I was listening to of all things (MSNBC’s The Ed Show), and I could only listen to it for a total of 3.5 seconds when this idiot started talking about a public option that does not have a policy say would be more palateable. Which got me thinking about my football days.

I played football for a Division 1-AA football team (AKA the Football Championship Subdivision, the one not many people don’t pay attention to), and if I could have been in the position where I could have refereed, and been a player, my penalty yards would have been greatly reduced, (I was an offensive lineman, and we always hold, it’s just a matter of getting caught), and I could have pretty much been an All-American.  But alas, in the game of football the referee, for the most part is neutral and calls the game both ways and here I am a lowly computer tech doing the working man thing.

This is analogous to the “public option”.  From what I can see this “option” is going to “compete” with private insurance companies. How is that going to work effectively, when the “public option” will have an unlimited capital pool from which to draw from then any other insurance company, so it would be fine for them to take about 5 years of solid losses, covering everything that the referee (federal govt, the owner of the public option), makes every other insurance company cover, so right there the insurance company, plays against a stacked deck, until they fold, then the “public option” becomes the only player in the game then we are in a “single payer”system.  Then somebody is going to find out that the first 5 years is not sustainable, and then we get the rationing and “economic decisions” of who gets treated or not.

Another thing about this deal is what happens if the private company’s (I know probably a long shot but hear me out), still have the ability to out perform the “public option” by maybe advertising that they can deliver services better than the “public option”, and then doing so.  Is the referee, still going to call the game down the middle, and let the “”public option” die.  No, they are going to change the rules so that the private insurance companies cannot market against the public option, therefore tilting the deck once again in their favor.
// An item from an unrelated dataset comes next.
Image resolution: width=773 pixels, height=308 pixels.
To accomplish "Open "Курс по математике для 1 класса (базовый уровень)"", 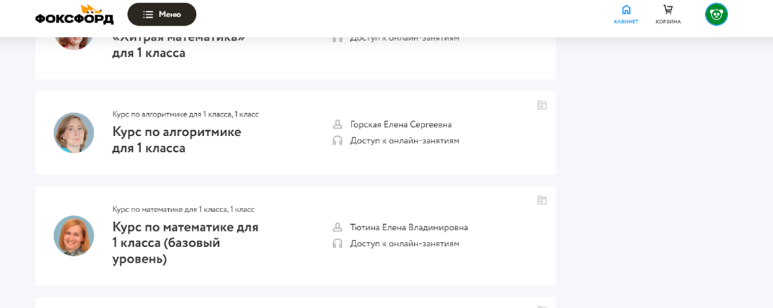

This whole healthcare thing as the Democrats are pushing is a raw deal for America as a whole, but for a country that thrived on competition and innovation, these proposals are going to kill it, and we will be under a “single payer” system, and personally, I don’t like my survival chances in that environment.

COMMENTS

  • Joe Rivers

    We all know the term, we’ve all seen it at some level. Anybody who thinks this system will work to the benefit of the consumer is an idiot.

  • http://www.examiner.com/x-1597-Charlotte-Law--Politics-Examiner Mike gamecock DeVine

    App State, Furman and now Samford as my brother lives in B-ham. Also like Colonial with William & Mary and Richmond. Jerry Richardson, owner of the Carolina Panthers and former WR with Unitas and the Colts, was a little-all american at Wofford when they finished #2 in the nation in NAIA.

    great column too btw

  • Achance

    You’ve drank so much of Comrade Obama’s KoolAid that you must be typing from the bathroom.

  • SteveLA

    stephhunter

    So that there non profit health care management thingie, you want the US Post Office to run that or what? The folks that run the DMV out here in CA could be hired as consultants.

  • Leopard1996

    Myself, if my insurance company decides to deny something, I call Mr. or Ms. lawyer, and sue their ass off, as well as Media, if I report to the media that insurance company X are scumbags for x or y then that company gets enough black eyes and no one does business with them. Under the great public option your boy is talking about I have no option if after a few years and I have my job, that my job deems my insurance too expensive, therefore putting me on the govenment plan, and then the government plan turns around and deems me too expensive to keep my treatments up to manage my condition. I have zero recourse.

    You don’t understand, that this is not about insuring people, this is about controlling people. If you control the health care, you can link any other policy to it.

  • Xasteius

    BTW, stephhunter, how’s Holder doing?

  • Achance

    but it didn’t make me an idiot. Made me think I was a fool for doing it sometimes though.

  • stephhunter

    Who’s watching the game now? Now there are no referees as the private insurance companies are doing whatever they want and abusing the American people they are supposed to be serving. Sure the public option isn’t the magic pill or anything, but it will bring some real competition. If it’s run on a structure of a non-profit then it could run in the black and be a real benefit to the country.
    One non-profit health management company is already doing this while serving nearly one million people. This could be expanded nationally! htt://cli.gs/z3AtaY/

  • Xasteius
  • Leopard1996

    Hence my screen name. Won two rings while I was there, one that I was actually a part of.

  • Leopard1996

    The government should be throwing the flags, but not be a participant in the game. The gov should have the ability to make rules within reason (stopping the state insurance commissions from running their own fiefdoms, and allow interstate competition so that if you are nice and healthy, you can get a bare minimum plan without coverages for things you don’t need, instead of the insurance commission stating every insurance policy in the state needs to cover things such as pregnacy if you are a single 25 year old male.).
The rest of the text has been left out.